When you're high above the clouds at cruising altitude in a giant passenger jet, probably the last thing on your mind is the threat of a mid-air collision with a drone.
But at take-off and landing, that danger isn't so distant. Last year, a drone did in fact collide with an in-flight US Army Black Hawk helicopter at Hoffman Island, New York. Nobody was hurt, but what if an impact like that happened with an aircraft travelling at much greater speed?
We've now got a scary vision of what that might look like, thanks to a team at the University of Dayton Research Institute (UDRI), who simulated the conditions of a mid-air collision between a drone and a commercial transport aircraft travelling at 383 kilometres per hour (238 mph).
Given it would be unfeasible and incredibly dangerous to test this with an actual flying aircraft, the researchers had to settle for using an air cannon, firing a DJI Phantom 2 quadcopter at the wing of a Mooney M20, a small four-seater aircraft:
While you might have expected the tiny drone to be obliterated on impact, the test shows the drone actually pierces the wing of the small plane. According to the researchers, it ended up damaging the main spar, a primary structural element of the wing.
"While the quadcopter broke apart, its energy and mass hung together to create significant damage to the wing," says mechanical engineer Kevin Poormon, who runs a team studying impact physics at UDRI.
Normally, the work involves simulating bird-strike testing of aircraft wings, windscreens, and engines, but the Black Hawk incident in New York indicates drone-strike testing is something else aviation authorities can't ignore.
"We've performed bird-strike testing for 40 years, and we've seen the kind of damage birds can do," Poormon says.
"Drones are similar in weight to some birds, and so we've watched with growing concern as reports of near collisions have increased."
While the Federal Aviation Administration (FAA) has created laws to regulate the recreational use of drones, Poormon says there is scant hard data about the extent of damage drone impacts with planes, with most of what we know coming from modelling, which actual collision tests sorely lacking.
In addition to their drone-strike test, the team ran a bird-strike simulation on a different part of the same wing for comparison purposes, using a similarly weighted 'bird' composed of gelatine.
"The bird did more apparent damage to the leading edge of the wing," Poormon says, "but the Phantom penetrated deeper into the wing and damaged the main spar, which the bird did not do."
Of course, we can't rush to conclusions from what's an early, work-in-progress means of testing these collisions. And it's important to note the current research – presented at the Unmanned Systems Academic Summit in August – hasn't yet been peer-reviewed.
Nonetheless, in a worst-case-scenario, spar damage could be the distinction between a damaged wing and a crashing plane.
"All the weight of the aircraft is suspended on the spars," Poormon told WIRED.
"If you damage the spar enough on that side, you would not, um, survive.
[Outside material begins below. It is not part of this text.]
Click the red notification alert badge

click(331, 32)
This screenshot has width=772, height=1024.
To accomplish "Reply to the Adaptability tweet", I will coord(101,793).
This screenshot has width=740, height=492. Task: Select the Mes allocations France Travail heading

The aircraft would crash."
For what it's worth, DJI, the manufacturer of the drone used in the testing, has responded to the publicity surrounding UDRI's collision video, publishing a lengthy take-down of the simulation's shortcomings.
Chiefly, DJI says the speeds involved are so high they usually wouldn't be possible at drone altitudes, but were deliberately maximised in the video to create a more spectacular "damaging scenario".
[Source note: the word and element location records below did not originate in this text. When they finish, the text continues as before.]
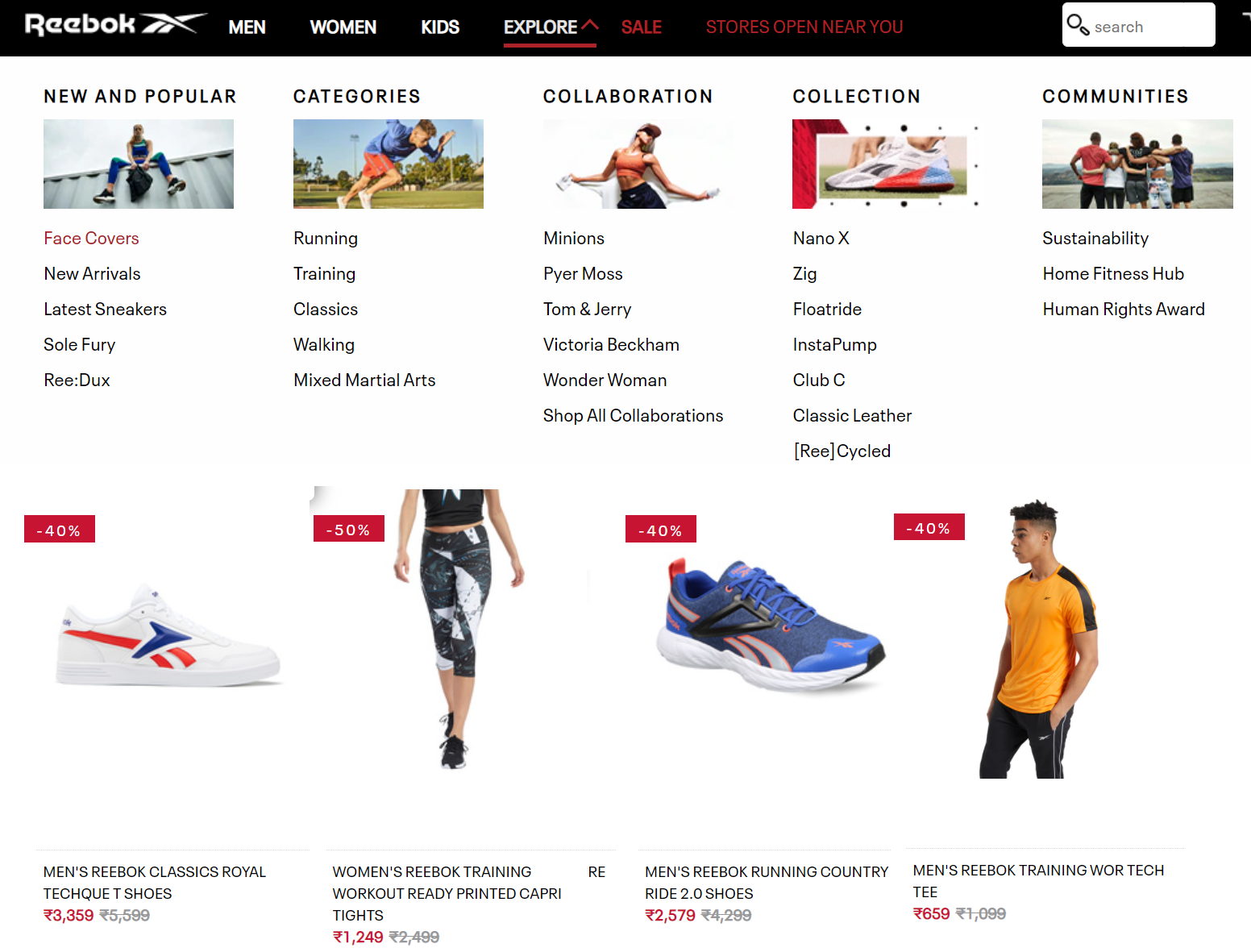This screenshot has height=952, width=1251.
Task: Select Mixed Martial Arts category
Action: [x=364, y=380]
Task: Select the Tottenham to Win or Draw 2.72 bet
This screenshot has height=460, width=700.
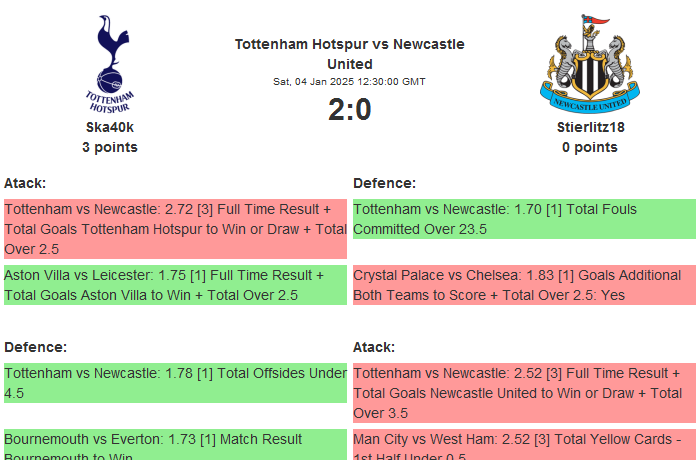Action: coord(175,229)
"In other words, it is virtually impossible for these two aircraft to encounter each other at the speed of your test," the company's vice-president of policy & legal affairs, Brendan M. Schulman explains.
"Given that kinetic energy, and therefore resulting damage, increases by the square of velocity, the arbitrary increase in your test velocity results in dramatically more damage."
Those are things we should definitely bear in mind while watching this video.
But we should also bear in mind that the increasing risk of mid-air drone collisions is something that can't be ignored.
As it happens, it was a DJI drone that crashed into that Black Hawk last year.
In that incident, the drone pilot intentionally flew his recreational drone beyond his visual line of sight to a distance of 4 kilometres (2.5 miles) away, even though he knew helicopters frequently flew in the area.
In fact, he wasn't even aware his non-returning drone had crashed, assuming it had malfunctioned and plummeted into the harbour.
As long as drone pilots do things like this, there can't be enough drone-strike testing, even if the simulations themselves need to keep being refined too.
The findings were presented at the Unmanned Systems Academic Summit in Dayton, Ohio in August.